Comte: “Was there ever so much excitement concerning myself?” Sebas: “Yes, yes. Your past, for example.” Comte: “Born a noble, grown as a noble” Sebas: “Your relation with the pureblood, for example” Comte: “Oh, Vlad, right? He is an old acquaintance of mine.” Sebas: “Your previous relationships, for example” Comte: “Haha. Relationships, huh? A past lover once or twice. Something everyone is familiar with”
Sebas: “It’s as if you’re answering, but we’re not gaining any information, Comte. This just makes me more curious about your route”
Comte: “My past aside, I want to cherish the time that we spend in the mansion.” Sebas: “Of course. It’s not the mansion without you, Comte. Moments of kindness, moments of strictness, not forgetting the punishments on the residents when they’ve done something bad.
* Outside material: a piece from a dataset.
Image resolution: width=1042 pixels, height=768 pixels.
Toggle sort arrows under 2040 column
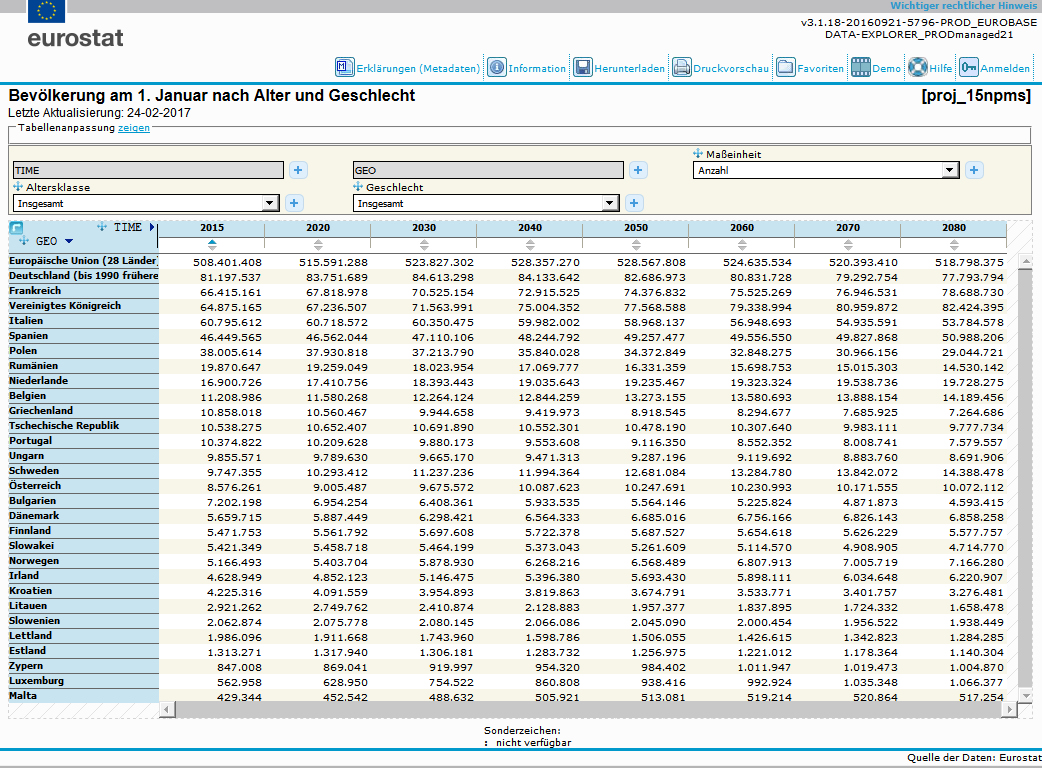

What you would expect from the mansion’s papa.” Comte: “Haha. It’s not like I was planning to become a papa. The residents are filled with those who have strong characters.” Sebas: “They are unique, you can say. However, there are other moments where you show your ‘papa-ness’”
Comte: “Like when, for example?” Sebas: “According to my observations, when you send her a mountain of dresses and you’re caring for her, your ‘papa-ness’ is at its max” Comte: “I-is that so? I’m the one who brought her here to the 19th century. It bothers me sometimes. But being called a ‘papa’ gets me.”
(1:27:35) Sebas’s line (1:28:14) Comte’s line (i usually dont translate these lines cuz they’re so long sorry)
(1:29:10) Sebas calls Comte an “adult celebrity”
Another new segment called “Butler Skill: Improvement Lesson” where everyone will practice certain skills, which in this episode, is improving the skill of drawing. Morishi will draw Horie, Horie will draw Kijima, Kijima will draw Kamio, and Kamio will draw Morishi. They will try to draw each other as cute as possible. Presents each other’s drawings at (1:32:47) 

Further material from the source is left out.